- Location of Spooner Township, within Lake of the Woods County, Minnesota
- Country: United States
- State: Minnesota
- County: Lake of the Woods

Area
- • Total: 33.12 sq mi (85.8 km^{2})
- • Land: 33.03 sq mi (85.5 km^{2})
- • Water: 0.09 sq mi (0.23 km^{2})

Population (2020)
- • Total: 201
- • Density: 6.09/sq mi (2.35/km^{2})
- Time zone: UTC-6 (Central (CST))
- • Summer (DST): UTC-5 (CDT)
- Area code: 218

= Spooner Township, Lake of the Woods County, Minnesota =

Township in Minnesota, United States

Spooner Township is a township in Lake of the Woods County, Minnesota, United States. The population was 201 at the 2020 census.

==History==
The township was named for Marshall Spooner, a state judge. Spooner was largely destroyed in the Baudette Fire of 1910. Spooner Township adjoined the Village of Spooner, which merged with Baudette in 1954.

==Geography==
According to the United States Census Bureau, the township has a total area of 33.5 square miles (86.9 km^{2}), of which 33.5 square miles (86.7 km^{2}) is land and 0.1 square mile (0.2 km^{2}) (0.21%) is water.

==Demographics==
As of the census of 2000, there were 281 people, 113 households, and 77 families residing in the township. The population density was 8.4 people per square mile (3.2/km^{2}). There were 129 housing units at an average density of 3.9/sq mi (1.5/km^{2}). The racial makeup of the township was 96.09% White, 2.14% Native American, 0.36% Asian, and 1.42% from two or more races. Hispanic or Latino of any race were 0.36% of the population.

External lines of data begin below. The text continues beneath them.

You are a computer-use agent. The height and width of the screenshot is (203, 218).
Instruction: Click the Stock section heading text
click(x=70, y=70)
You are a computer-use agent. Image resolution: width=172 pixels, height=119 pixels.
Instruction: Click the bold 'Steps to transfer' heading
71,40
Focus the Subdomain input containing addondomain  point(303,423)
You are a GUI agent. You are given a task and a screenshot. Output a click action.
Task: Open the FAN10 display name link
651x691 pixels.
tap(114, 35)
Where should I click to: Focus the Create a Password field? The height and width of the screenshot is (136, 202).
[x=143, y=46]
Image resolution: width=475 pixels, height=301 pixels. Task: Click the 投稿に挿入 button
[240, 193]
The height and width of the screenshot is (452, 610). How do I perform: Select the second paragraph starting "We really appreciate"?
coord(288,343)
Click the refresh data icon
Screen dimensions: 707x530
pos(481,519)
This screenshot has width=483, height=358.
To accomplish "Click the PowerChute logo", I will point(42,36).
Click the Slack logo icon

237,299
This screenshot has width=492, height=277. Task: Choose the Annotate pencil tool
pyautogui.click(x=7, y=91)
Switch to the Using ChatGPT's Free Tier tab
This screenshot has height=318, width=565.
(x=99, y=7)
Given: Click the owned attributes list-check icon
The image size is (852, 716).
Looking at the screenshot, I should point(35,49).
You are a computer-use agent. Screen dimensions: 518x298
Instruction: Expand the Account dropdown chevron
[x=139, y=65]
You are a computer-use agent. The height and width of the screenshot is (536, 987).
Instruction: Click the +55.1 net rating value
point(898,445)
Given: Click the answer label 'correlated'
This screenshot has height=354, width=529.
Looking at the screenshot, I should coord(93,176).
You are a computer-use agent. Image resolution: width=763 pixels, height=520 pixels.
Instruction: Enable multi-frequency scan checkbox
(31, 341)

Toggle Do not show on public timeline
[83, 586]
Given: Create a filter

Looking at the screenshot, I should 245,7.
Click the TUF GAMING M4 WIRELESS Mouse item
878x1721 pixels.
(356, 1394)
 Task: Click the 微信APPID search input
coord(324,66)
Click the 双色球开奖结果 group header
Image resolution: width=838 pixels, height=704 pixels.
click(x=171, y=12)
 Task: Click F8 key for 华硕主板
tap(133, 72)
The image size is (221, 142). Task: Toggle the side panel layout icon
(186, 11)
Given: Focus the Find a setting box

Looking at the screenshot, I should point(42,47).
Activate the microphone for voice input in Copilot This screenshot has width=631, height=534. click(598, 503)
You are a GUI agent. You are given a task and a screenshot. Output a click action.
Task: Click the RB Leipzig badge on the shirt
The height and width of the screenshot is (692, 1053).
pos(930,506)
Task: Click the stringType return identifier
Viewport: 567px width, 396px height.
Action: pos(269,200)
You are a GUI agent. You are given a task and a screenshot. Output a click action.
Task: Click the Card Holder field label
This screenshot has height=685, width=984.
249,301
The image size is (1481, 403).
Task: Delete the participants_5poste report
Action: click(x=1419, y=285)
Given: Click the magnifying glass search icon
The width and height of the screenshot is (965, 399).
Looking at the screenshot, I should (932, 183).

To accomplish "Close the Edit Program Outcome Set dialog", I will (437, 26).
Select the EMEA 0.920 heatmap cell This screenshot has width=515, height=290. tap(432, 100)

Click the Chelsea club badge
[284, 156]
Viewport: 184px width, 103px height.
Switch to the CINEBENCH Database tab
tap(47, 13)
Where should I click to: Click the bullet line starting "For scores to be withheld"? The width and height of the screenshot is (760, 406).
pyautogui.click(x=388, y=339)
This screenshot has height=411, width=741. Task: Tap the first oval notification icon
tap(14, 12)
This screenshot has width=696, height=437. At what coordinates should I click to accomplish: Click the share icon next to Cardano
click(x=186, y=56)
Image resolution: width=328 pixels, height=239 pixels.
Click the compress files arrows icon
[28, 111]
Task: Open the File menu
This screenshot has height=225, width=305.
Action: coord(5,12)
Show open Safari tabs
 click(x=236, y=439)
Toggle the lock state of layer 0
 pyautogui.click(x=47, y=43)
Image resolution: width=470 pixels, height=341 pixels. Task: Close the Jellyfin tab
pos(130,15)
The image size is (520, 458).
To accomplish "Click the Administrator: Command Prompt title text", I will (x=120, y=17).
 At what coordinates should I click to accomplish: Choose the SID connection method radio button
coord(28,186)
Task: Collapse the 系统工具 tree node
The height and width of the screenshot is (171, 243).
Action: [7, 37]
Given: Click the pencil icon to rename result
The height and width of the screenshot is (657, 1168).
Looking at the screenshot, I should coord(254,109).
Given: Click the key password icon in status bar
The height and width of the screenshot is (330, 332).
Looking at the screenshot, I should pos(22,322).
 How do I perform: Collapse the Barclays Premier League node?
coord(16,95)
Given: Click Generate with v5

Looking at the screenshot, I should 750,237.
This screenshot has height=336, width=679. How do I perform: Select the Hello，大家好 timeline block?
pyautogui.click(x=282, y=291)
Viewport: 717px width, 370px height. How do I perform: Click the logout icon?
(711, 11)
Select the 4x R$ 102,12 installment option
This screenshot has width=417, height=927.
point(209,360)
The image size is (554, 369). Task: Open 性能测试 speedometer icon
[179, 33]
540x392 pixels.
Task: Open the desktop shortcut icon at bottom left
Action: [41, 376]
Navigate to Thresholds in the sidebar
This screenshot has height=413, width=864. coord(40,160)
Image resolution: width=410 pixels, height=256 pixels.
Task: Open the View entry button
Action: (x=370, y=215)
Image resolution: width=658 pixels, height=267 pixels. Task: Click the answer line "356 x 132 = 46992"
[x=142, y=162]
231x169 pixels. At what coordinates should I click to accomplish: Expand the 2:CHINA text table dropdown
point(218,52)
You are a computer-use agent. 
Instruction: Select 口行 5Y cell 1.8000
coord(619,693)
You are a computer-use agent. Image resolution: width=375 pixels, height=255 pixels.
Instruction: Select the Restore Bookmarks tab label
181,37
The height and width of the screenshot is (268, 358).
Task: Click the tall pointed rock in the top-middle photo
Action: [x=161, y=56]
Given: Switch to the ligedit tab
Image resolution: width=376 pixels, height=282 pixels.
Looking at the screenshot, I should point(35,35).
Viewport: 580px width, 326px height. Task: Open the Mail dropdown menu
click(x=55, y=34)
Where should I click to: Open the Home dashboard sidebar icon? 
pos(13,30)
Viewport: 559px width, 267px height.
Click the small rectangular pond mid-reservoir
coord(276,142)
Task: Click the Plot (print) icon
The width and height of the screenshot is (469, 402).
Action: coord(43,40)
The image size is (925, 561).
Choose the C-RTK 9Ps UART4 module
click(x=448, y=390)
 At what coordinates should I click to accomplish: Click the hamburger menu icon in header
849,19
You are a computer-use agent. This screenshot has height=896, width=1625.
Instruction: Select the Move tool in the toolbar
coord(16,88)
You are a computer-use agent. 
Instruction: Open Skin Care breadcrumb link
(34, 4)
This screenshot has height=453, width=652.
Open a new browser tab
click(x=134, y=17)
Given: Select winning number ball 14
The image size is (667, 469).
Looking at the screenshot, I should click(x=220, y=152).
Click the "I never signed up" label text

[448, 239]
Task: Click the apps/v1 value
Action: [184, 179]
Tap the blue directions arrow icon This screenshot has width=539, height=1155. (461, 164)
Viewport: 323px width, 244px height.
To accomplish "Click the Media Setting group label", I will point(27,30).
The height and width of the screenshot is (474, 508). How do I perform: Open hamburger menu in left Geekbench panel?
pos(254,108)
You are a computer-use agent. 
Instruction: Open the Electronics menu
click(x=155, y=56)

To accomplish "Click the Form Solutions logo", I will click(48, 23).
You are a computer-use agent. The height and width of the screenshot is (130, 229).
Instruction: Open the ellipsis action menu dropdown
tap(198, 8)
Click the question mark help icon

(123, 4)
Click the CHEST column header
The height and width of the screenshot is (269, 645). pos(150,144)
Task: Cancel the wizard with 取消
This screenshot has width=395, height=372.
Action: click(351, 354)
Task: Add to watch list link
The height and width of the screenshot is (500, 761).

There were 113 households, out of which 40.7% had children under the age of 18 living with them, 62.8% were married couples living together, 5.3% had a female householder with no husband present, and 31.0% were non-families. 29.2% of all households were made up of individuals, and 11.5% had someone living alone who was 65 years of age or older. The average household size was 2.49 and the average family size was 3.08.

In the township the population was spread out, with 28.1% under the age of 18, 5.7% from 18 to 24, 30.6% from 25 to 44, 25.3% from 45 to 64, and 10.3% who were 65 years of age or older. The median age was 38 years. For every 100 females, there were 88.6 males. For every 100 females age 18 and over, there were 88.8 males.

The median income for a household in the township was $36,389, and the median income for a family was $50,556. Males had a median income of $48,125 versus $24,432 for females. The per capita income for the township was $21,978. About 12.5% of families and 21.1% of the population were below the poverty line, including 30.2% of those under the age of 18 and 17.1% of those 65 or over.

==Notable people==
The artist Maurice Noble was born in Spooner, and the automotive designer Edmund E. Anderson grew up there.